### RECORDED INFORMATION
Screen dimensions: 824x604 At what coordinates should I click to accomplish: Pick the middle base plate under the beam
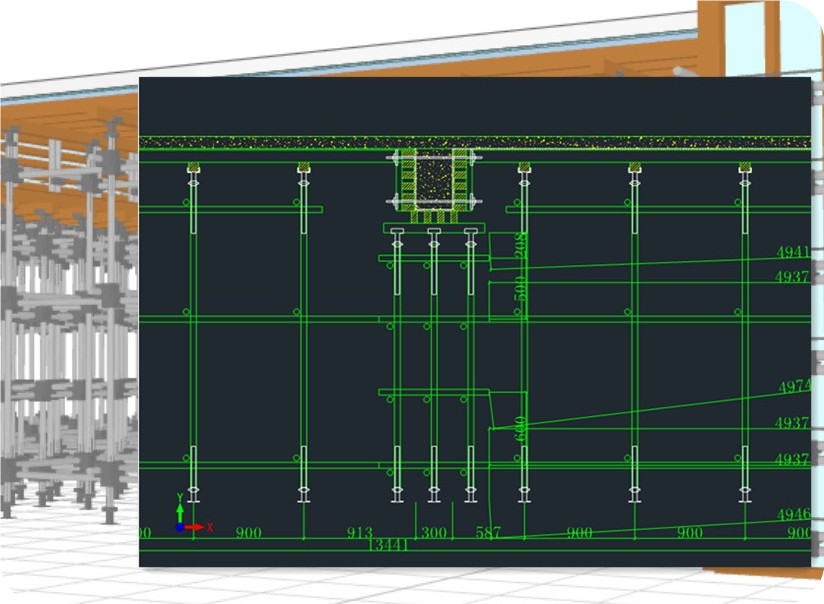[x=433, y=497]
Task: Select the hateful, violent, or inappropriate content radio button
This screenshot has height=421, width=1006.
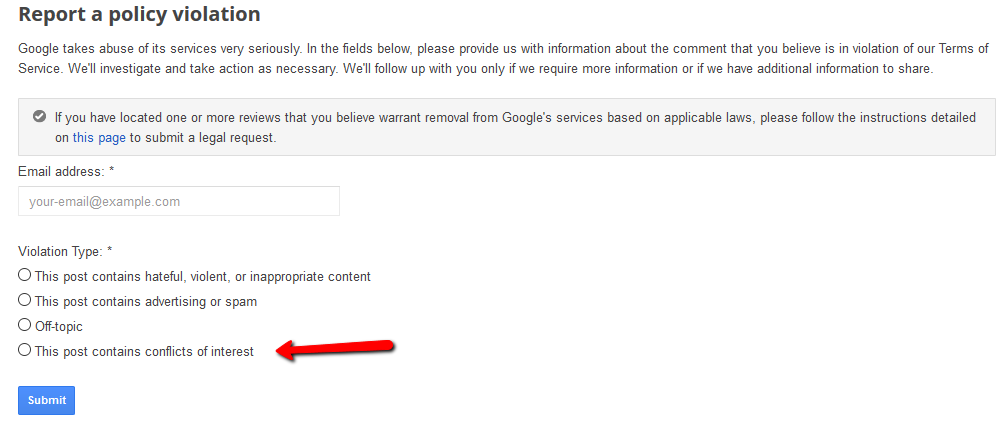Action: (x=25, y=275)
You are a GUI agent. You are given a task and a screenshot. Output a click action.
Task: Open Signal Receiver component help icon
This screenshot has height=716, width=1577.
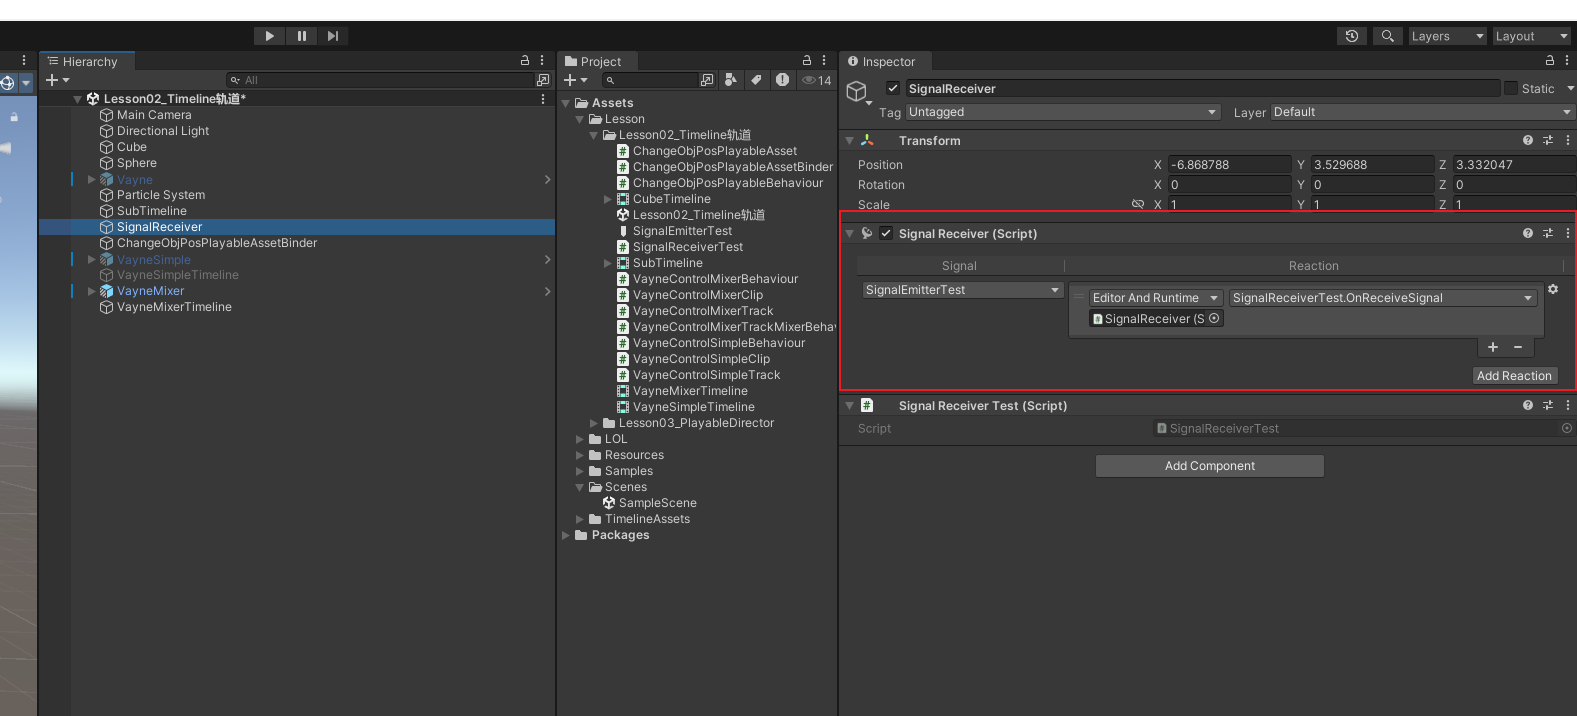(1527, 233)
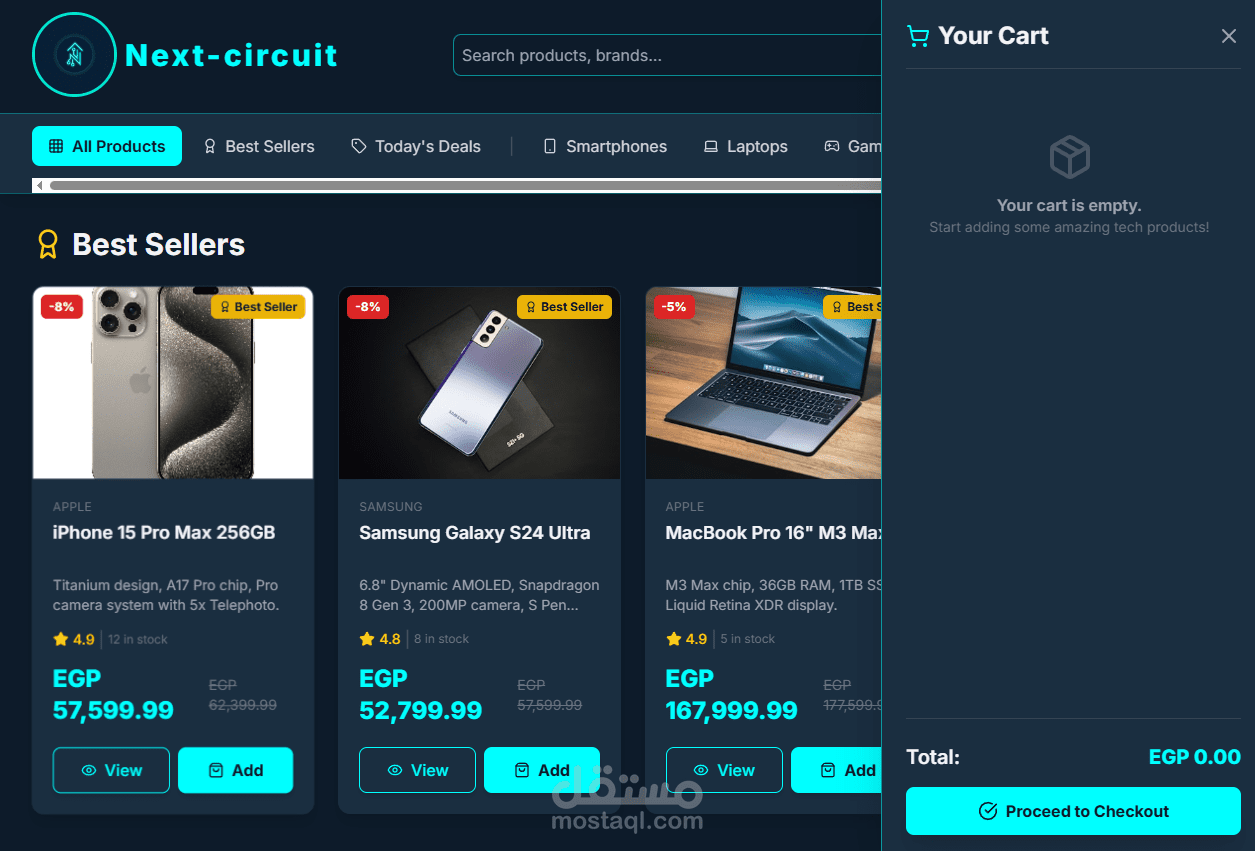Click the empty cart box icon

[x=1069, y=158]
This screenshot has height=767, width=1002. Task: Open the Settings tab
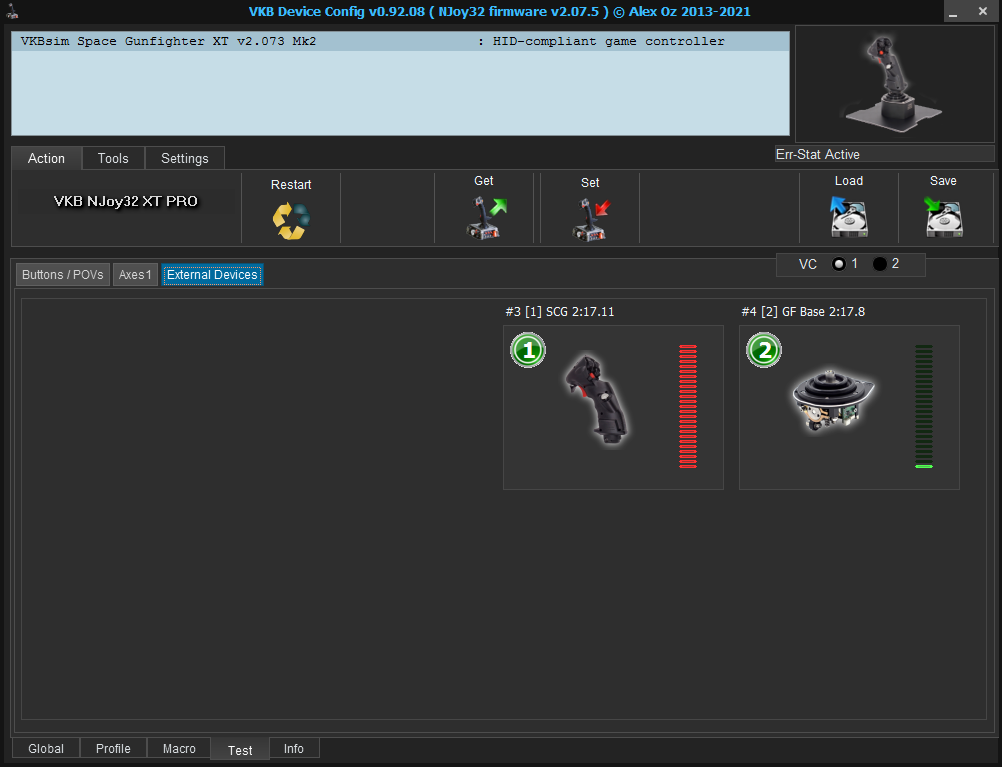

### AIM OF THE EXERCISE
Quote verbatim the final run of lines in the material above, from the line that contains "This screenshot has height=421, width=1006." through the very last line, excluding any pictures.

### WRITTEN REPLY
This screenshot has height=421, width=1006.
Action: (x=25, y=275)
You are a GUI agent. You are given a task and a screenshot. Output a click action.
Task: Open Signal Receiver component help icon
This screenshot has height=716, width=1577.
(1527, 233)
Click the empty cart box icon

[x=1069, y=158]
This screenshot has height=767, width=1002. Task: Open the Settings tab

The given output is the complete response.